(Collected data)
# # #
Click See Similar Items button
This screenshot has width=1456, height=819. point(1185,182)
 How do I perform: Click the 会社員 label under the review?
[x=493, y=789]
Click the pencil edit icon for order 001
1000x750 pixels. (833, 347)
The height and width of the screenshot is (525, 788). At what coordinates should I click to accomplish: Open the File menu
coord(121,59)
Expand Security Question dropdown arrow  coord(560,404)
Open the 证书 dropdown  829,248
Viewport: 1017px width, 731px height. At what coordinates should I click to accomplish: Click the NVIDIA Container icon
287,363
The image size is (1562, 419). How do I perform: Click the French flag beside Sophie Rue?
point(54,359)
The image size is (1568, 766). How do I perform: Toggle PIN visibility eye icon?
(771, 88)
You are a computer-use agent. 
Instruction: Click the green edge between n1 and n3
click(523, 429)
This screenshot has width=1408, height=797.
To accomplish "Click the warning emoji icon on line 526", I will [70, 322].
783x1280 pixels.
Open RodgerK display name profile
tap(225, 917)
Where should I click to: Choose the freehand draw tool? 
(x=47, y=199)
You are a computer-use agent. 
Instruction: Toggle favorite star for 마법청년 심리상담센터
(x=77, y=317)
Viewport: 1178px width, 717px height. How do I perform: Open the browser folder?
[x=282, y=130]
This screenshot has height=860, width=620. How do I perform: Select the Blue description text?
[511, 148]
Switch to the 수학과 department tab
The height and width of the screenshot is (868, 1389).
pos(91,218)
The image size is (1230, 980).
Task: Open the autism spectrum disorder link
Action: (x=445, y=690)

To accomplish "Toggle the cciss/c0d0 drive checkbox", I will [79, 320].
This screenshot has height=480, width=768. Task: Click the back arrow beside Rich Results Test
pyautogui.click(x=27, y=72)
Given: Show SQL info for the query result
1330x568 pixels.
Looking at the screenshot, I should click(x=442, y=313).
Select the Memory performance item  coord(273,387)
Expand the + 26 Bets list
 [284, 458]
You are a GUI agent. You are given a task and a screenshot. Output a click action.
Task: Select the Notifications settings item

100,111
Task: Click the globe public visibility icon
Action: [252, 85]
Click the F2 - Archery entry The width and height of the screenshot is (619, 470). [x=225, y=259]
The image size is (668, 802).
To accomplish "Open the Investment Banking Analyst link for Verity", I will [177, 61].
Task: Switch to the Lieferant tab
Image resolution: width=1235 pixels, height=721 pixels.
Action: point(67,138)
# # #
Required work >> Without skipping anything, transcribe every line above exactly.

Result of the exercise >>
Click See Similar Items button
This screenshot has width=1456, height=819. point(1185,182)
 How do I perform: Click the 会社員 label under the review?
[x=493, y=789]
Click the pencil edit icon for order 001
1000x750 pixels. (833, 347)
The height and width of the screenshot is (525, 788). At what coordinates should I click to accomplish: Open the File menu
coord(121,59)
Expand Security Question dropdown arrow  coord(560,404)
Open the 证书 dropdown  829,248
Viewport: 1017px width, 731px height. At what coordinates should I click to accomplish: Click the NVIDIA Container icon
287,363
The image size is (1562, 419). How do I perform: Click the French flag beside Sophie Rue?
point(54,359)
The image size is (1568, 766). How do I perform: Toggle PIN visibility eye icon?
(771, 88)
You are a computer-use agent. 
Instruction: Click the green edge between n1 and n3
click(523, 429)
This screenshot has width=1408, height=797.
To accomplish "Click the warning emoji icon on line 526", I will [70, 322].
783x1280 pixels.
Open RodgerK display name profile
tap(225, 917)
Where should I click to: Choose the freehand draw tool? 
(x=47, y=199)
You are a computer-use agent. 
Instruction: Toggle favorite star for 마법청년 심리상담센터
(x=77, y=317)
Viewport: 1178px width, 717px height. How do I perform: Open the browser folder?
[x=282, y=130]
This screenshot has height=860, width=620. How do I perform: Select the Blue description text?
[511, 148]
Switch to the 수학과 department tab
The height and width of the screenshot is (868, 1389).
pos(91,218)
The image size is (1230, 980).
Task: Open the autism spectrum disorder link
Action: (x=445, y=690)

To accomplish "Toggle the cciss/c0d0 drive checkbox", I will [79, 320].
This screenshot has height=480, width=768. Task: Click the back arrow beside Rich Results Test
pyautogui.click(x=27, y=72)
Given: Show SQL info for the query result
1330x568 pixels.
Looking at the screenshot, I should click(x=442, y=313).
Select the Memory performance item  coord(273,387)
Expand the + 26 Bets list
 [284, 458]
You are a GUI agent. You are given a task and a screenshot. Output a click action.
Task: Select the Notifications settings item

100,111
Task: Click the globe public visibility icon
Action: [252, 85]
Click the F2 - Archery entry The width and height of the screenshot is (619, 470). [x=225, y=259]
The image size is (668, 802).
To accomplish "Open the Investment Banking Analyst link for Verity", I will [177, 61].
Task: Switch to the Lieferant tab
Image resolution: width=1235 pixels, height=721 pixels.
Action: point(67,138)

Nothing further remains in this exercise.